**What the task asks**
Copy out each of the following items word for word, without changing anything.

---- Excerpted records

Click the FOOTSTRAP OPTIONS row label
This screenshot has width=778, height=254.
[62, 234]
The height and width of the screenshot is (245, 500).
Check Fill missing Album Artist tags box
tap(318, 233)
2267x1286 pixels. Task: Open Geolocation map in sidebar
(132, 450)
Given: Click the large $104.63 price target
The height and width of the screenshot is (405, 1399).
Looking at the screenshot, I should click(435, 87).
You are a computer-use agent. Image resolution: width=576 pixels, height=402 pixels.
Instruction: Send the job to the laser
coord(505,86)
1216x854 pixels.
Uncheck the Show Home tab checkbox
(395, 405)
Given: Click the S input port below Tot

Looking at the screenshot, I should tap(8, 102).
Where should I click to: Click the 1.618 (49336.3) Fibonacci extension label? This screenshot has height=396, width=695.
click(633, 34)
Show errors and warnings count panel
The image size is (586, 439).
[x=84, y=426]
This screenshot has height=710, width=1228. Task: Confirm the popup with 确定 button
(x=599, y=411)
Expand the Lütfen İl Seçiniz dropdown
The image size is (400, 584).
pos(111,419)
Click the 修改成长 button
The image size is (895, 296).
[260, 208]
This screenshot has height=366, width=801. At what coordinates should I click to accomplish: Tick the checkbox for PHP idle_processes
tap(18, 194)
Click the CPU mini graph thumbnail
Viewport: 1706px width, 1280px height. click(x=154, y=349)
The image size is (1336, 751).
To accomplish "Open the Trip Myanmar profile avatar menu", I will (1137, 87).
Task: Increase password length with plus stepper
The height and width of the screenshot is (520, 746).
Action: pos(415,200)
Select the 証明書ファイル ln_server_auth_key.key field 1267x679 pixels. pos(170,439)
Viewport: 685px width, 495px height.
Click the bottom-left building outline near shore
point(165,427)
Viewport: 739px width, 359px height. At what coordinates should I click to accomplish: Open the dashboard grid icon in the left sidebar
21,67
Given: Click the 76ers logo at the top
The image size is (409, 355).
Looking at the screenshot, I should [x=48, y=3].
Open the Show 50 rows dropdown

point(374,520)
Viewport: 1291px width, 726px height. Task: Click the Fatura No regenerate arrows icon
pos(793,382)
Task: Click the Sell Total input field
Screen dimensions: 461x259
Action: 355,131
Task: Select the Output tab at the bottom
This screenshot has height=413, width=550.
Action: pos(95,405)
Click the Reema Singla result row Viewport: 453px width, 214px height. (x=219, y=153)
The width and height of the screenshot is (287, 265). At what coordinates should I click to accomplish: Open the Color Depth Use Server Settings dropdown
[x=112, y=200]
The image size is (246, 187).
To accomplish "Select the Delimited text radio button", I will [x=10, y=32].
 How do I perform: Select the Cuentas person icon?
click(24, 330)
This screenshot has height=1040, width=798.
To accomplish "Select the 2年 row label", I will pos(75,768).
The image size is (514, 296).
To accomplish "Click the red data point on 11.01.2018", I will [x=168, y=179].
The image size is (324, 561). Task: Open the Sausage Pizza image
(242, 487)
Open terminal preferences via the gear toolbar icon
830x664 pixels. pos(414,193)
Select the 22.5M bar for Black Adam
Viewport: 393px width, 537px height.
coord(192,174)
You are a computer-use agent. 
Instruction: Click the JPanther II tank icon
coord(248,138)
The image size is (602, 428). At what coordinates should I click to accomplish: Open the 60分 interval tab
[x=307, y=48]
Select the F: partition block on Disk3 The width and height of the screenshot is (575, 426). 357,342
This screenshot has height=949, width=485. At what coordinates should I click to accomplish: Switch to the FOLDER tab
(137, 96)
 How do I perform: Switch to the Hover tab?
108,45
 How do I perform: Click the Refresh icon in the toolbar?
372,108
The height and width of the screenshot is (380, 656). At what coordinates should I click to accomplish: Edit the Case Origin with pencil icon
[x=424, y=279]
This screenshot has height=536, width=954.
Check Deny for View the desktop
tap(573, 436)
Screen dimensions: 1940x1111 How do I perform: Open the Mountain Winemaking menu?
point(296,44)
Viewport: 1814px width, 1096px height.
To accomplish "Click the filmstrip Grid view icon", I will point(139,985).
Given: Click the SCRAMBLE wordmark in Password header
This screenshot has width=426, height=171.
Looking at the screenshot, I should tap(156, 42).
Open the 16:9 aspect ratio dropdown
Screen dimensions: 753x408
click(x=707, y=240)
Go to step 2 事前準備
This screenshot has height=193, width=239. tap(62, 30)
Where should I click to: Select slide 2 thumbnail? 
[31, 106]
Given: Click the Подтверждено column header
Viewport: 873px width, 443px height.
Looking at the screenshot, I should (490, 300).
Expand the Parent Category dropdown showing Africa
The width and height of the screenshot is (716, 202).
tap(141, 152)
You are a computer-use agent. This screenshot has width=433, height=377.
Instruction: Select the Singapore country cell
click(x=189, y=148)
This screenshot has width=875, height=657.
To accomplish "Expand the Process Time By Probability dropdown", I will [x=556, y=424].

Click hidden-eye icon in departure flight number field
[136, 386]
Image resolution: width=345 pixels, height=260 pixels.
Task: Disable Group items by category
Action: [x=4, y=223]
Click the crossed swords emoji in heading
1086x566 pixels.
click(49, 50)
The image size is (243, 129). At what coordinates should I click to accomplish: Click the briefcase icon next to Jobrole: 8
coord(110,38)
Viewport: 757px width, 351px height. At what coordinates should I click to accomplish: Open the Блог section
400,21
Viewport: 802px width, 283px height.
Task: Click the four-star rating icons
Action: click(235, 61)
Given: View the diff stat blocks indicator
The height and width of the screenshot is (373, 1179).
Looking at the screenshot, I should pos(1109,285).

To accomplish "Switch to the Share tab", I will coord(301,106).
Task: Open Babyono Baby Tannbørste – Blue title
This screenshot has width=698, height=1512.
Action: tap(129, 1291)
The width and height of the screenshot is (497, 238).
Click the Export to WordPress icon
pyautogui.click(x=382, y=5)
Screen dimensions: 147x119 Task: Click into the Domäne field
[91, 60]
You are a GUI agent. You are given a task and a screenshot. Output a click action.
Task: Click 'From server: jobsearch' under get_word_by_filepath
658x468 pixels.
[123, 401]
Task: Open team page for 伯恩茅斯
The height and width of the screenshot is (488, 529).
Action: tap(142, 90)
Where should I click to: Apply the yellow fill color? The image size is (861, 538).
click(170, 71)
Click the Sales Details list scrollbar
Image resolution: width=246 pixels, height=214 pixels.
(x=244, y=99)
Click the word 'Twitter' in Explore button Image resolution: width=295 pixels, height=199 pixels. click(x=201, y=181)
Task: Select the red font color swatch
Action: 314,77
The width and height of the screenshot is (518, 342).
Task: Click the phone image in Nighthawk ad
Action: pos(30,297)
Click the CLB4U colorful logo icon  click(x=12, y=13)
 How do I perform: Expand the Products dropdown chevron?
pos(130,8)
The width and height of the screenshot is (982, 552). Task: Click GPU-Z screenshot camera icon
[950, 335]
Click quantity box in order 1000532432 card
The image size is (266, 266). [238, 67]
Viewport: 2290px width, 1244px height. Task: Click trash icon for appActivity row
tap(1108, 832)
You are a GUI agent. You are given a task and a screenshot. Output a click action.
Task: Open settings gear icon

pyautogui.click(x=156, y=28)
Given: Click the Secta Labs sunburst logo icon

--------

**Answer below**
Click the FOOTSTRAP OPTIONS row label
This screenshot has width=778, height=254.
[62, 234]
The height and width of the screenshot is (245, 500).
Check Fill missing Album Artist tags box
tap(318, 233)
2267x1286 pixels. Task: Open Geolocation map in sidebar
(132, 450)
Given: Click the large $104.63 price target
The height and width of the screenshot is (405, 1399).
Looking at the screenshot, I should click(435, 87).
You are a computer-use agent. Image resolution: width=576 pixels, height=402 pixels.
Instruction: Send the job to the laser
coord(505,86)
1216x854 pixels.
Uncheck the Show Home tab checkbox
(395, 405)
Given: Click the S input port below Tot

Looking at the screenshot, I should tap(8, 102).
Where should I click to: Click the 1.618 (49336.3) Fibonacci extension label? This screenshot has height=396, width=695.
click(633, 34)
Show errors and warnings count panel
The image size is (586, 439).
[x=84, y=426]
This screenshot has height=710, width=1228. Task: Confirm the popup with 确定 button
(x=599, y=411)
Expand the Lütfen İl Seçiniz dropdown
The image size is (400, 584).
pos(111,419)
Click the 修改成长 button
The image size is (895, 296).
[260, 208]
This screenshot has height=366, width=801. At what coordinates should I click to accomplish: Tick the checkbox for PHP idle_processes
tap(18, 194)
Click the CPU mini graph thumbnail
Viewport: 1706px width, 1280px height. click(x=154, y=349)
The image size is (1336, 751).
To accomplish "Open the Trip Myanmar profile avatar menu", I will (1137, 87).
Task: Increase password length with plus stepper
The height and width of the screenshot is (520, 746).
Action: pos(415,200)
Select the 証明書ファイル ln_server_auth_key.key field 1267x679 pixels. pos(170,439)
Viewport: 685px width, 495px height.
Click the bottom-left building outline near shore
point(165,427)
Viewport: 739px width, 359px height. At what coordinates should I click to accomplish: Open the dashboard grid icon in the left sidebar
21,67
Given: Click the 76ers logo at the top
The image size is (409, 355).
Looking at the screenshot, I should [x=48, y=3].
Open the Show 50 rows dropdown

point(374,520)
Viewport: 1291px width, 726px height. Task: Click the Fatura No regenerate arrows icon
pos(793,382)
Task: Click the Sell Total input field
Screen dimensions: 461x259
Action: 355,131
Task: Select the Output tab at the bottom
This screenshot has height=413, width=550.
Action: pos(95,405)
Click the Reema Singla result row Viewport: 453px width, 214px height. (x=219, y=153)
The width and height of the screenshot is (287, 265). At what coordinates should I click to accomplish: Open the Color Depth Use Server Settings dropdown
[x=112, y=200]
The image size is (246, 187).
To accomplish "Select the Delimited text radio button", I will [x=10, y=32].
 How do I perform: Select the Cuentas person icon?
click(24, 330)
This screenshot has height=1040, width=798.
To accomplish "Select the 2年 row label", I will pos(75,768).
The image size is (514, 296).
To accomplish "Click the red data point on 11.01.2018", I will [x=168, y=179].
The image size is (324, 561). Task: Open the Sausage Pizza image
(242, 487)
Open terminal preferences via the gear toolbar icon
830x664 pixels. pos(414,193)
Select the 22.5M bar for Black Adam
Viewport: 393px width, 537px height.
coord(192,174)
You are a computer-use agent. 
Instruction: Click the JPanther II tank icon
coord(248,138)
The image size is (602, 428). At what coordinates should I click to accomplish: Open the 60分 interval tab
[x=307, y=48]
Select the F: partition block on Disk3 The width and height of the screenshot is (575, 426). 357,342
This screenshot has height=949, width=485. At what coordinates should I click to accomplish: Switch to the FOLDER tab
(137, 96)
 How do I perform: Switch to the Hover tab?
108,45
 How do I perform: Click the Refresh icon in the toolbar?
372,108
The height and width of the screenshot is (380, 656). At what coordinates should I click to accomplish: Edit the Case Origin with pencil icon
[x=424, y=279]
This screenshot has height=536, width=954.
Check Deny for View the desktop
tap(573, 436)
Screen dimensions: 1940x1111 How do I perform: Open the Mountain Winemaking menu?
point(296,44)
Viewport: 1814px width, 1096px height.
To accomplish "Click the filmstrip Grid view icon", I will point(139,985).
Given: Click the SCRAMBLE wordmark in Password header
This screenshot has width=426, height=171.
Looking at the screenshot, I should tap(156, 42).
Open the 16:9 aspect ratio dropdown
Screen dimensions: 753x408
click(x=707, y=240)
Go to step 2 事前準備
This screenshot has height=193, width=239. tap(62, 30)
Where should I click to: Select slide 2 thumbnail? 
[31, 106]
Given: Click the Подтверждено column header
Viewport: 873px width, 443px height.
Looking at the screenshot, I should (490, 300).
Expand the Parent Category dropdown showing Africa
The width and height of the screenshot is (716, 202).
tap(141, 152)
You are a computer-use agent. This screenshot has width=433, height=377.
Instruction: Select the Singapore country cell
click(x=189, y=148)
This screenshot has width=875, height=657.
To accomplish "Expand the Process Time By Probability dropdown", I will [x=556, y=424].

Click hidden-eye icon in departure flight number field
[136, 386]
Image resolution: width=345 pixels, height=260 pixels.
Task: Disable Group items by category
Action: [x=4, y=223]
Click the crossed swords emoji in heading
1086x566 pixels.
click(49, 50)
The image size is (243, 129). At what coordinates should I click to accomplish: Click the briefcase icon next to Jobrole: 8
coord(110,38)
Viewport: 757px width, 351px height. At what coordinates should I click to accomplish: Open the Блог section
400,21
Viewport: 802px width, 283px height.
Task: Click the four-star rating icons
Action: click(235, 61)
Given: View the diff stat blocks indicator
The height and width of the screenshot is (373, 1179).
Looking at the screenshot, I should pos(1109,285).

To accomplish "Switch to the Share tab", I will coord(301,106).
Task: Open Babyono Baby Tannbørste – Blue title
This screenshot has width=698, height=1512.
Action: tap(129, 1291)
The width and height of the screenshot is (497, 238).
Click the Export to WordPress icon
pyautogui.click(x=382, y=5)
Screen dimensions: 147x119 Task: Click into the Domäne field
[91, 60]
You are a GUI agent. You are given a task and a screenshot. Output a click action.
Task: Click 'From server: jobsearch' under get_word_by_filepath
658x468 pixels.
[123, 401]
Task: Open team page for 伯恩茅斯
The height and width of the screenshot is (488, 529).
Action: tap(142, 90)
Where should I click to: Apply the yellow fill color? The image size is (861, 538).
click(170, 71)
Click the Sales Details list scrollbar
Image resolution: width=246 pixels, height=214 pixels.
(x=244, y=99)
Click the word 'Twitter' in Explore button Image resolution: width=295 pixels, height=199 pixels. click(x=201, y=181)
Task: Select the red font color swatch
Action: 314,77
The width and height of the screenshot is (518, 342).
Task: Click the phone image in Nighthawk ad
Action: pos(30,297)
Click the CLB4U colorful logo icon  click(x=12, y=13)
 How do I perform: Expand the Products dropdown chevron?
pos(130,8)
The width and height of the screenshot is (982, 552). Task: Click GPU-Z screenshot camera icon
[950, 335]
Click quantity box in order 1000532432 card
The image size is (266, 266). [238, 67]
Viewport: 2290px width, 1244px height. Task: Click trash icon for appActivity row
tap(1108, 832)
You are a GUI agent. You are given a task and a screenshot. Output a click action.
Task: Open settings gear icon

pyautogui.click(x=156, y=28)
Given: Click the Secta Labs sunburst logo icon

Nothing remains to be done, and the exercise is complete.